=== EXERCISES TO COMPLETE ===
1 – Name every person mentioned by name in the text on Oslobodjenje.
2 – Copy the text on Oslobodjenje from "In light of" to "be hidden) somewhere.", substituting "spy" for "secret agent".

=== TEXT ===
When Djuro in No Man’s Land, a Bosnian movie by Danis Tanovic, saw UNPROFOR soldiers hurrying to ‘help,’ he exclaimed with relief: ‘Look, the Smurfs!’ The next roguish remark is a soldier’s remark, who in a moment of cease-fire is leafing through a newspaper concerned by ‘shit in Rwanda’!

This, of course, has nothing to do with the issue at hand. But I assume that the fine Bosnians with their sense of humor reacted in a similar way to the decision by Matjaz Gantar, director of Kmecka Druzba, majority stockholder of Oslobodjenje, to appoint former RTV Slovenia director Janez Cadez to be acting director.

In light of last week’s media event in Slovenia, I can easily imagine a Bosnian reading Oslobodjenje and commenting: ‘These Slovenes have gone completely mad. They appointed a former secret agent to be director of STA!’- but, used to the worst in life, I forgot to remember that they sent them a man with the weakest managerial references and, so to speak, a refugee, who after humiliation at RTV Slovenia had to hide (or needed to be hidden) somewhere.

The story of Oslobodjenje is a story of media transition from socialism to capitalism, in this specific case post-war transition. What was once the largest and leading daily in Bosnia-Herzegovina, something similar to Delo in Slovenia – namely the central daily as it is called in Slovenia today – has fallen to a four figure circulation and a seven figure minus (in German marks).

=== Data items ===
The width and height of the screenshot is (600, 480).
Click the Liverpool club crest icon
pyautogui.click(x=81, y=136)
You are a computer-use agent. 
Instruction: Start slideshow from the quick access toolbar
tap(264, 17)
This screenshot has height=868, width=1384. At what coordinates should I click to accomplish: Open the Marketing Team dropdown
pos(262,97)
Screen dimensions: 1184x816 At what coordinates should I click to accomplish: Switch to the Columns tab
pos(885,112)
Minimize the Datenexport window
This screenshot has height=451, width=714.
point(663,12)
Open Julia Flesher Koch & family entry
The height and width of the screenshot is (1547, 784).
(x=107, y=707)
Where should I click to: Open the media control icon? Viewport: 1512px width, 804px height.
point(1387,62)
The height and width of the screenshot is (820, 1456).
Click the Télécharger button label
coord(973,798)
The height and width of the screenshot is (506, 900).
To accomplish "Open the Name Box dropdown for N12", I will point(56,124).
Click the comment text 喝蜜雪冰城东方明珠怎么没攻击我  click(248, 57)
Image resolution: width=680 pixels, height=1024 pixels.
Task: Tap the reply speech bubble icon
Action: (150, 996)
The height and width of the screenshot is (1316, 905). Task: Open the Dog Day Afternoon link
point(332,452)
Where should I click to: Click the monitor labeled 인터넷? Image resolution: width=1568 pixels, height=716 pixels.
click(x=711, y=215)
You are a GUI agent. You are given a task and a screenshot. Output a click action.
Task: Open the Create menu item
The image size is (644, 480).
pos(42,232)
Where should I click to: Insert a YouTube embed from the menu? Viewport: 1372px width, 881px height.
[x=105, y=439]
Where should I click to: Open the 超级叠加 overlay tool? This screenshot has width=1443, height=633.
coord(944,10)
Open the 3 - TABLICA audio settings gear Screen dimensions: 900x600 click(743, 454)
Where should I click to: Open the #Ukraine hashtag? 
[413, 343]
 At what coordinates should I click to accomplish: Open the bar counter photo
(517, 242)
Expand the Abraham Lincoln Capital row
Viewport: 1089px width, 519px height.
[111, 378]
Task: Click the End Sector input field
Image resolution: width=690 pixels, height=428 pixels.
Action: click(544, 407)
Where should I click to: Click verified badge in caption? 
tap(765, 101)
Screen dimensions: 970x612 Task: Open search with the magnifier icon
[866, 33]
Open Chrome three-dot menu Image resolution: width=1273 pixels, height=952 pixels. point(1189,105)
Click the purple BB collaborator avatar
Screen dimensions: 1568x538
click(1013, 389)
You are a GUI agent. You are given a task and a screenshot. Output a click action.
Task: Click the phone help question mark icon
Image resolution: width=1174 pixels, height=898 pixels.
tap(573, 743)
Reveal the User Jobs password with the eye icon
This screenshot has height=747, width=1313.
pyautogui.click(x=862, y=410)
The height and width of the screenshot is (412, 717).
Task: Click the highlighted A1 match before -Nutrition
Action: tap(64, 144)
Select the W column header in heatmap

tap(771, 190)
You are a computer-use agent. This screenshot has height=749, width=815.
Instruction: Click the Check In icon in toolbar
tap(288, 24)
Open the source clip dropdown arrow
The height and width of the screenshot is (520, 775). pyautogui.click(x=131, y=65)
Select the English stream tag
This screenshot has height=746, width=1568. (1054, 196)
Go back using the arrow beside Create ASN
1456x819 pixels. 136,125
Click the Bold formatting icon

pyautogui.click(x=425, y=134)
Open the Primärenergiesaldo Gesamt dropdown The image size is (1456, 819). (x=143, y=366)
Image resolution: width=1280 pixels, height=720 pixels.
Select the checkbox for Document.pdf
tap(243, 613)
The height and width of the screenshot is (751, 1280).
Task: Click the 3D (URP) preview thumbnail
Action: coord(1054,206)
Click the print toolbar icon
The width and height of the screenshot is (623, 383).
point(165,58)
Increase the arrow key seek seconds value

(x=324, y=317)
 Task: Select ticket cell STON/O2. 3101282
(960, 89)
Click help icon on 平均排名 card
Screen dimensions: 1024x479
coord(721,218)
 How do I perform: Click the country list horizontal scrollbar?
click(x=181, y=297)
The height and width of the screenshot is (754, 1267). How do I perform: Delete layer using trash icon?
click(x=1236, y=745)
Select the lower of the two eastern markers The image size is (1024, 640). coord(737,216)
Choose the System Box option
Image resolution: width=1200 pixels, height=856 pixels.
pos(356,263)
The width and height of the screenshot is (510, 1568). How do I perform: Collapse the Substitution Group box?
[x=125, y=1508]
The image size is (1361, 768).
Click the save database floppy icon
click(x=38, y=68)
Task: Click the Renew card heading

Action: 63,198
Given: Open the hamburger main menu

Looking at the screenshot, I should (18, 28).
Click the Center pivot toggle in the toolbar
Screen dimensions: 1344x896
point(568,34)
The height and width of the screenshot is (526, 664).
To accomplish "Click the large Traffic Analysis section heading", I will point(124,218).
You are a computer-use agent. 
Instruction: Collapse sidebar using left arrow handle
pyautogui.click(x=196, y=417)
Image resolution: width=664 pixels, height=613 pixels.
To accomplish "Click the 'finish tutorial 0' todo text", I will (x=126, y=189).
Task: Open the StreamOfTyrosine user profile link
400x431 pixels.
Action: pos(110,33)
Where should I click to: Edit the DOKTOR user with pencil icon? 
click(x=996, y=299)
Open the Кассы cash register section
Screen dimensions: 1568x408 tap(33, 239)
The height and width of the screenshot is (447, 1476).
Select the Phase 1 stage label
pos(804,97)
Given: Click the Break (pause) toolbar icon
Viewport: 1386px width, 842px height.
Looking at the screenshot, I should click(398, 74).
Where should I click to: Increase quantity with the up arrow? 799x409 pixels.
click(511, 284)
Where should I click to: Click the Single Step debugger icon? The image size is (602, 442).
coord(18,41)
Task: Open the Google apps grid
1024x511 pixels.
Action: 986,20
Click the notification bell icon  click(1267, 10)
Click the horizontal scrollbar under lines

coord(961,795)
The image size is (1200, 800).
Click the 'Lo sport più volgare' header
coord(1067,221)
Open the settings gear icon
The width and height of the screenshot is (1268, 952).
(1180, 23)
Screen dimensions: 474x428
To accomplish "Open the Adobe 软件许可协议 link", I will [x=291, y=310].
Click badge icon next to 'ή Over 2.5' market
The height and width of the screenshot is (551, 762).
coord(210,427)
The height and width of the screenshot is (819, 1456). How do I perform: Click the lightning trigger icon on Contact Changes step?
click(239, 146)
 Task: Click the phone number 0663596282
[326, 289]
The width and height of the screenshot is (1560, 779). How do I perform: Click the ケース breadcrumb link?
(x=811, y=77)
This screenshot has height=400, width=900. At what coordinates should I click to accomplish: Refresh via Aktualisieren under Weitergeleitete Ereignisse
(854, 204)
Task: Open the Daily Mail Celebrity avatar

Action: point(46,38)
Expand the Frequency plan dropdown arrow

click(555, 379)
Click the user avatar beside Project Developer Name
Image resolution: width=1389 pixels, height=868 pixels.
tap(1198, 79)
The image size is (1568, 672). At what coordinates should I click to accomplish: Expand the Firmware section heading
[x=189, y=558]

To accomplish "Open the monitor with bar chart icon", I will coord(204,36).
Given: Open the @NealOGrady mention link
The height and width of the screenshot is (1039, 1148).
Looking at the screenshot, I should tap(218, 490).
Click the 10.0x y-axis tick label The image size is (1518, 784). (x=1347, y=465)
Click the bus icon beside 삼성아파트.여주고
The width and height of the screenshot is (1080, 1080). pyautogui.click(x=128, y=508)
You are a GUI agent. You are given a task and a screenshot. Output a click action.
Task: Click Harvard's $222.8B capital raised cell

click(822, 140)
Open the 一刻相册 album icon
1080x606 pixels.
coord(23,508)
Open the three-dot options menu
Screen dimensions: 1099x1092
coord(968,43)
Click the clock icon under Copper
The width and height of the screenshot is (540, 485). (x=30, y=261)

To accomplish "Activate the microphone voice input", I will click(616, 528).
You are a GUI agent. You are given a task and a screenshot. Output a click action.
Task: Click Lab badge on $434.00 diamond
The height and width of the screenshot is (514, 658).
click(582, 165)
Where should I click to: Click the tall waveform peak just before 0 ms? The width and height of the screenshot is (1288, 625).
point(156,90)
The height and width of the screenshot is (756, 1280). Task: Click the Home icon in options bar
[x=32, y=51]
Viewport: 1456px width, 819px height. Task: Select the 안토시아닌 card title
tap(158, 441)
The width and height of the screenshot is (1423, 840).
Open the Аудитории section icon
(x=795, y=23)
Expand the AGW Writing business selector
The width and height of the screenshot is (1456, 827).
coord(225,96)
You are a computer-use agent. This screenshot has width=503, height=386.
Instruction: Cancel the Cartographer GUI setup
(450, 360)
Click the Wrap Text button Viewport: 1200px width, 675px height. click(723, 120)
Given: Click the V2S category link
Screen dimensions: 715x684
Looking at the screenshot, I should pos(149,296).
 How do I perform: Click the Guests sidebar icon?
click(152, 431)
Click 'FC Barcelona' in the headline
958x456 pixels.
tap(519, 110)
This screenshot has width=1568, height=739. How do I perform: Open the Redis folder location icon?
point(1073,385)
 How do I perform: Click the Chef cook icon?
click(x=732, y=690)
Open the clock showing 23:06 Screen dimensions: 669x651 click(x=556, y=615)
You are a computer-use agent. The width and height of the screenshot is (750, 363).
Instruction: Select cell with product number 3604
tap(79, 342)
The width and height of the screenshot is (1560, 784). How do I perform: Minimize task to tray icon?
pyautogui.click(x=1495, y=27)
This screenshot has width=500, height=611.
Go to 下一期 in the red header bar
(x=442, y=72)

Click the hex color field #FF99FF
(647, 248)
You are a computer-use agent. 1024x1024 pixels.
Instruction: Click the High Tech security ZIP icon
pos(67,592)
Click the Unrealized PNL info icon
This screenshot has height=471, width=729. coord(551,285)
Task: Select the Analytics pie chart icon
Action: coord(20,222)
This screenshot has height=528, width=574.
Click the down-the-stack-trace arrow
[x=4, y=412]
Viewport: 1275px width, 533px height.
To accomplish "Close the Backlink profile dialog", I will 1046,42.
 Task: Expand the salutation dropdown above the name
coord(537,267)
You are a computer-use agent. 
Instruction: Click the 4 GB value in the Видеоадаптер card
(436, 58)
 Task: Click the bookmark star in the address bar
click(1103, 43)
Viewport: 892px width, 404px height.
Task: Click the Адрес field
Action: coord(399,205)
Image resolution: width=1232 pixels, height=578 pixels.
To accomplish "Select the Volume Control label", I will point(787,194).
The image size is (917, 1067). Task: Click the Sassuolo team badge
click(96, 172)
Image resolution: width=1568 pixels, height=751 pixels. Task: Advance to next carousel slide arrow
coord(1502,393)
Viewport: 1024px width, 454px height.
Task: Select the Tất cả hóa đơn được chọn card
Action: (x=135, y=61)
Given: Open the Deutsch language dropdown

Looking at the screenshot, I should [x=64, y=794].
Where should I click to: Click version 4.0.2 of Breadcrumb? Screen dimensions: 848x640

=== TASK RESPONSES ===
1 – Djuro, Danis Tanovic, Matjaz Gantar, Janez Cadez

2 –
In light of last week’s media event in Slovenia, I can easily imagine a Bosnian reading Oslobodjenje and commenting: ‘These Slovenes have gone completely mad. They appointed a former spy to be director of STA!’- but, used to the worst in life, I forgot to remember that they sent them a man with the weakest managerial references and, so to speak, a refugee, who after humiliation at RTV Slovenia had to hide (or needed to be hidden) somewhere.